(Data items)
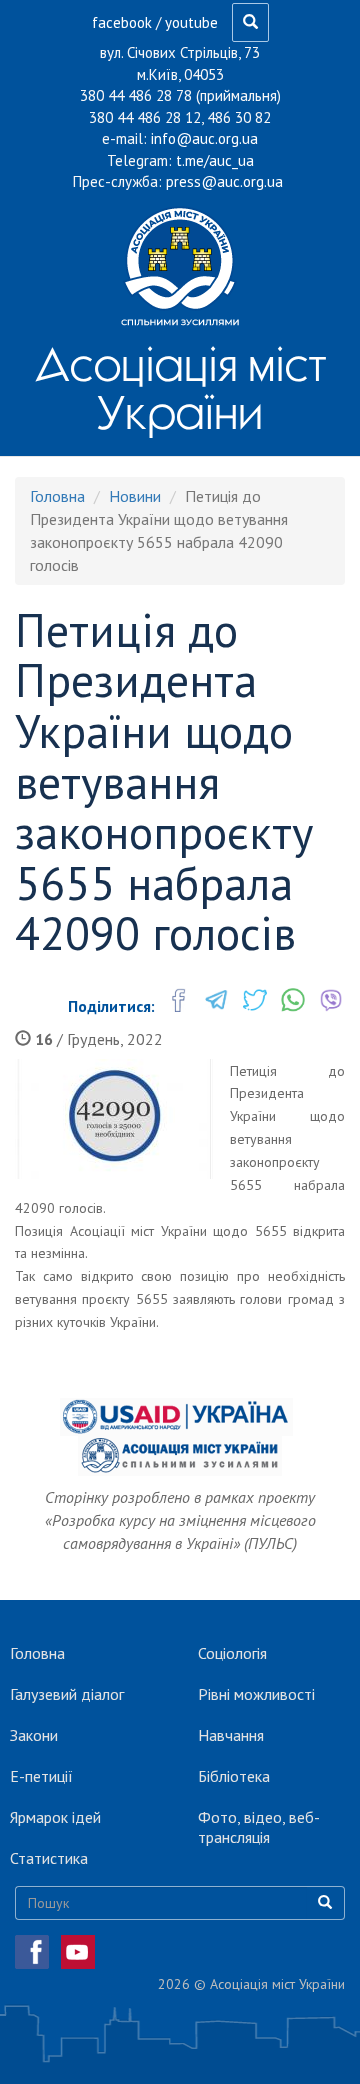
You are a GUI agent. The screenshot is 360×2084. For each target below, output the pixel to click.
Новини (135, 496)
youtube (191, 22)
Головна (57, 496)
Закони (34, 1735)
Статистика (49, 1858)
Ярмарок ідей (55, 1817)
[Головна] (180, 266)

=== Task item ===
When copying, output the data exactly and leave out the pictures.

=== Response to this task ===
You are a GUI agent. The screenshot is 360×2084. For each target below, output the pixel to click.
Новини (135, 496)
youtube (191, 22)
Головна (57, 496)
Закони (34, 1735)
Статистика (49, 1858)
Ярмарок ідей (55, 1817)
[Головна] (180, 266)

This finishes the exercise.